| Written request 1 |
Reproduce verbatim the passage of the thread on Terraform data sources that begins with the words containing "How are data" and ends with "something using variables?".

| Extract provided |
_ _ _ _ _

How are data sources used in Terraform? - amazon-web-services

The Terraform Data Sources documentation tells me what a data source is, but I do not quite understand it. Can somebody give me a use case of data source? What is the difference between it and configuring something using variables?

Data sources can be used for a number of reasons; but their goal is to do something and then give you data.
Let's take the example from their documentation:
# Find the latest available AMI that is tagged with Component = web
data "aws_ami" "web" {
filter {
name = "state"
values = ["available"]
}
filter {
name = "tag:Component"
values = ["web"]
}
most_recent = true
}
This uses the aws_ami data source - this is different than a resource! It will instead just give you information, and not create anything. This example in particular will call out to the describe-images AWS API call, pass in a few --filter options as specified, and return an object that you can get information from - take a look at these attributes!
name
owner_id
description
image_id
... The list goes on. This is really useful if I were, let's say - always wanting to pull the latest AMI matching some tags, and keep a launch configuration up to date with it. I could use this data provider rather than always have to update a variable or hard-code the ID.
Data source can be used for other reasons as well; one of my favorites is the template provider.
Good luck!

Data sources provide information about entities that are not managed by the current Terraform configuration.
This may include:
Configuration data from Consul
Information about the state of manually-configured infrastructure components
In other words, data sources are read-only views into the state of pre-existing components external to our configuration.
Once you have defined a data source, you can use the data elsewhere in your Terraform configuration.
For example, let's suppose we want to create a Terraform configuration for a new AWS EC2 instance. We want to use an AMI image which were created and uploaded by a Jenkins job using the AWS CLI, and not managed by Terraform. As part of the configuration for our Jenkins job, this AMI image will always have a name with the prefix app-.
In this case, we can use the aws_ami data source to obtain information about the most recent AMI image that has the name prefix app-.
data "aws_ami" "app_ami" {
most_recent = true
filter {
name = "name"
values = ["app-*"]
}
}
Data sources export attributes, just like resources do. We can interpolate these attributes using the syntax data.TYPE.NAME.ATTR. In our example, we can interpolate the value of the AMI ID as data.aws_ami.app_ami.id, and pass it as the ami argument for our aws_instance resource.
resource "aws_instance" "app" {
ami = "${data.aws_ami.app_ami.id}"
instance_type = "t2.micro"

_ _ _ _ _

| Provided records |
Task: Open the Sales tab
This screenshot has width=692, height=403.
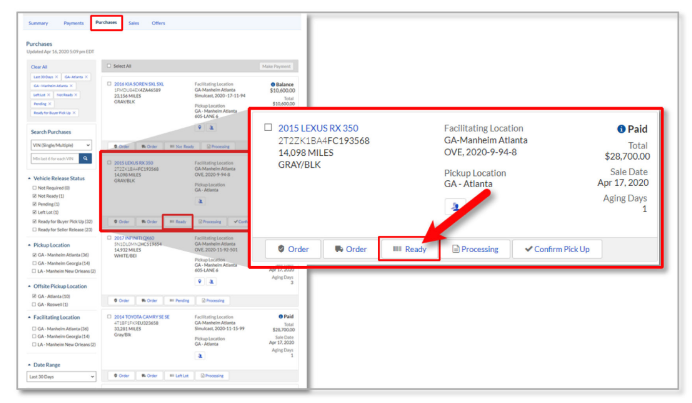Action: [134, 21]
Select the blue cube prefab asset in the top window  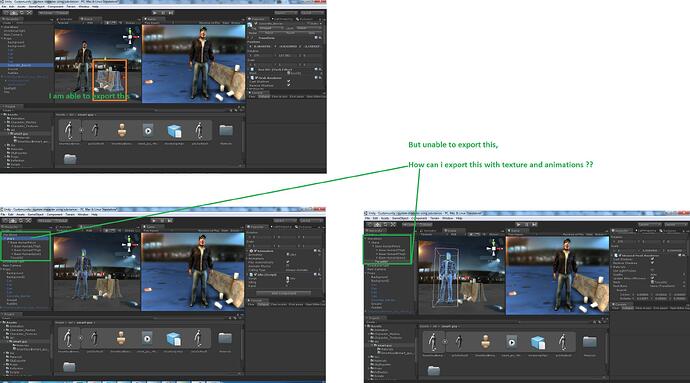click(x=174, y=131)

_ _ _ _ _

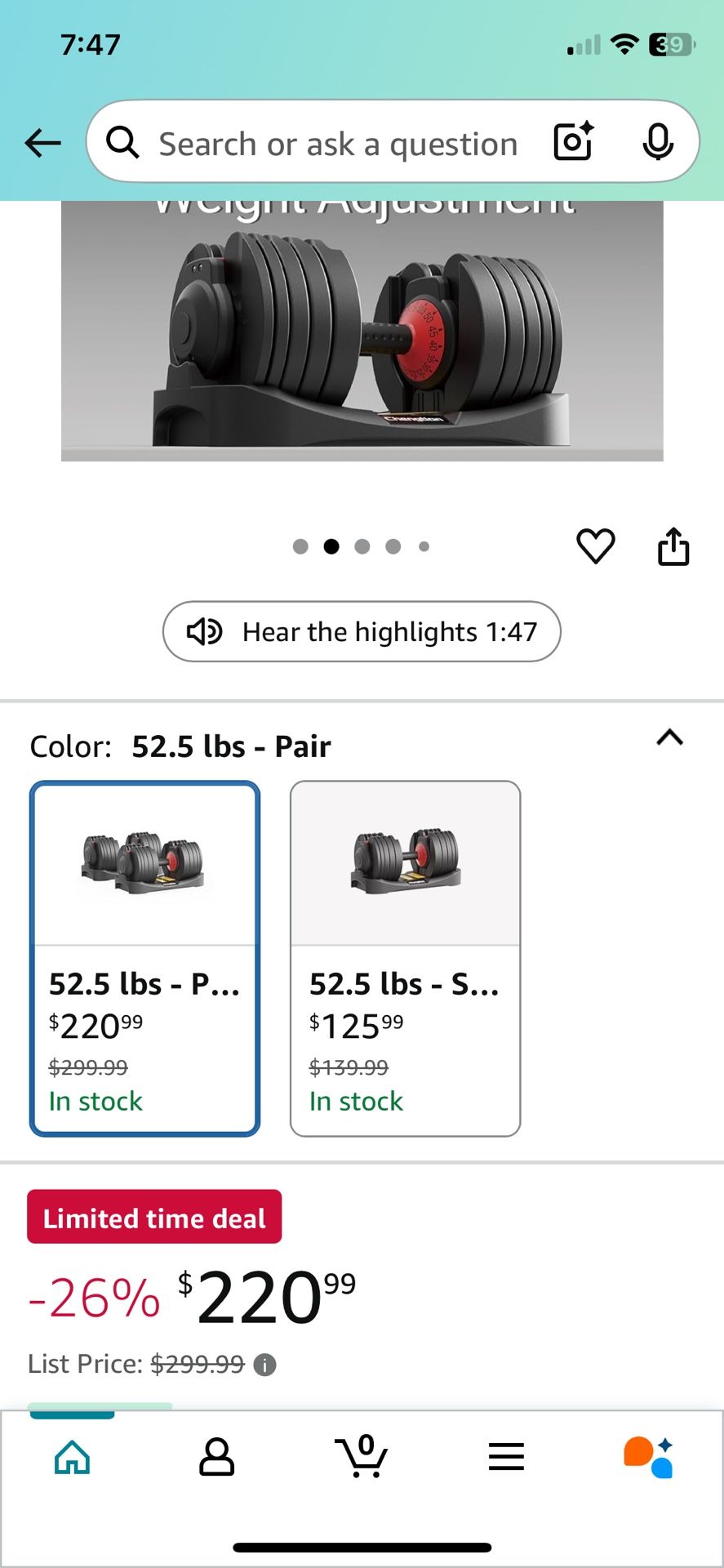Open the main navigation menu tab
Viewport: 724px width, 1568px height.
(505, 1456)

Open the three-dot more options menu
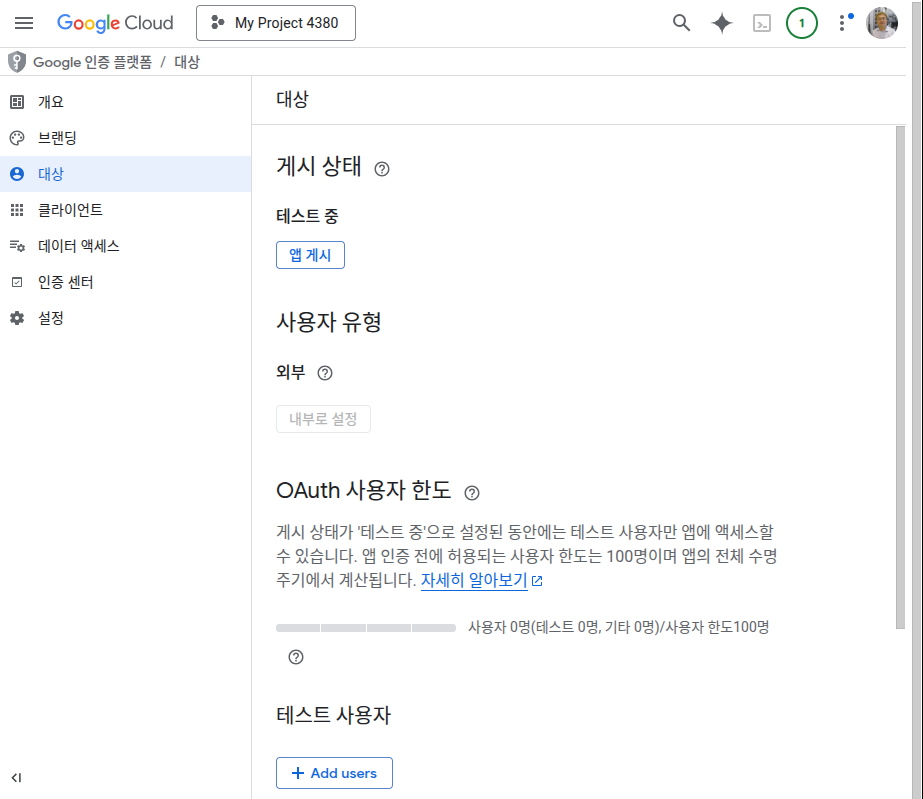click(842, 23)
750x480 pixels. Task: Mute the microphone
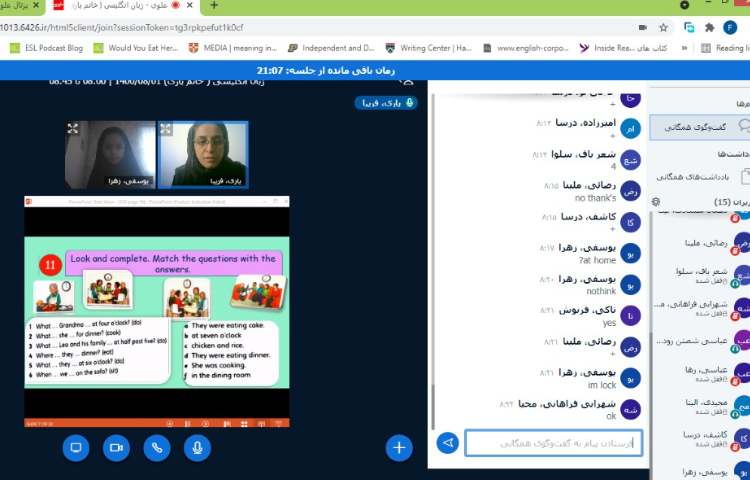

_ _ _ _ _

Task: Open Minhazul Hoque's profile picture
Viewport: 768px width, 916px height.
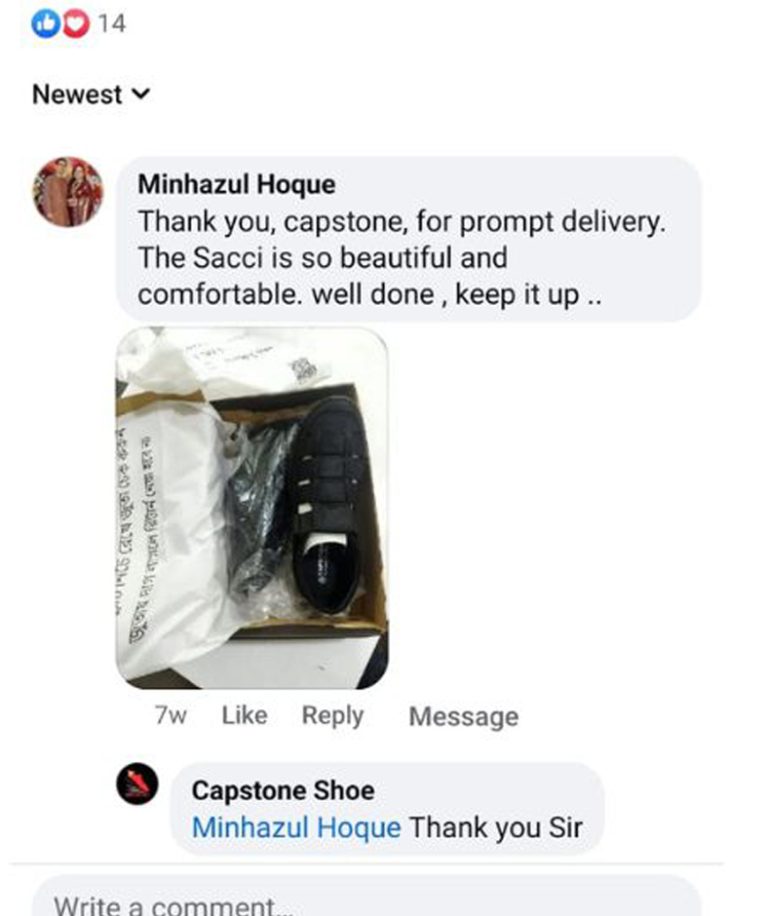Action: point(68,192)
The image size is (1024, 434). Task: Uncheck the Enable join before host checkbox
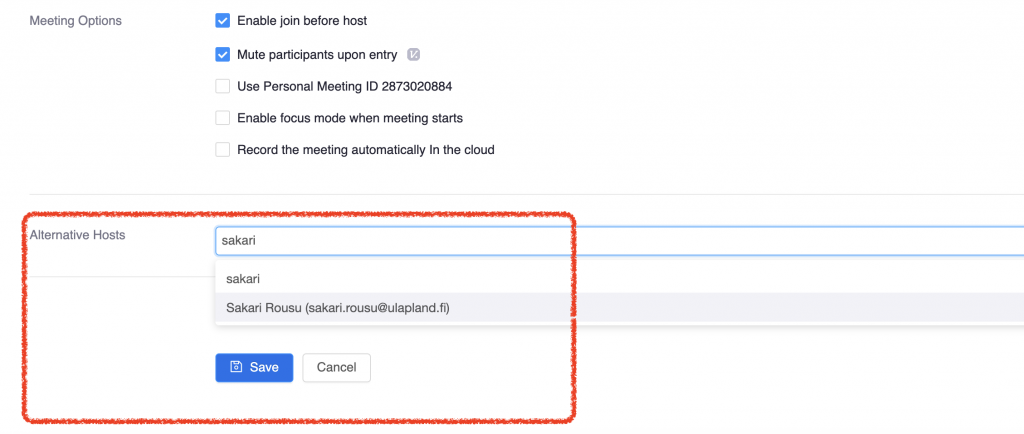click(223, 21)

_ _ _ _ _

| Written request 2 |
How many lines of the entries above contain the string "height"? Reply with the number only.

| Finished answer 1 |
How are data sources used in Terraform? - amazon-web-services

The Terraform Data Sources documentation tells me what a data source is, but I do not quite understand it. Can somebody give me a use case of data source? What is the difference between it and configuring something using variables?

| Finished answer 2 |
3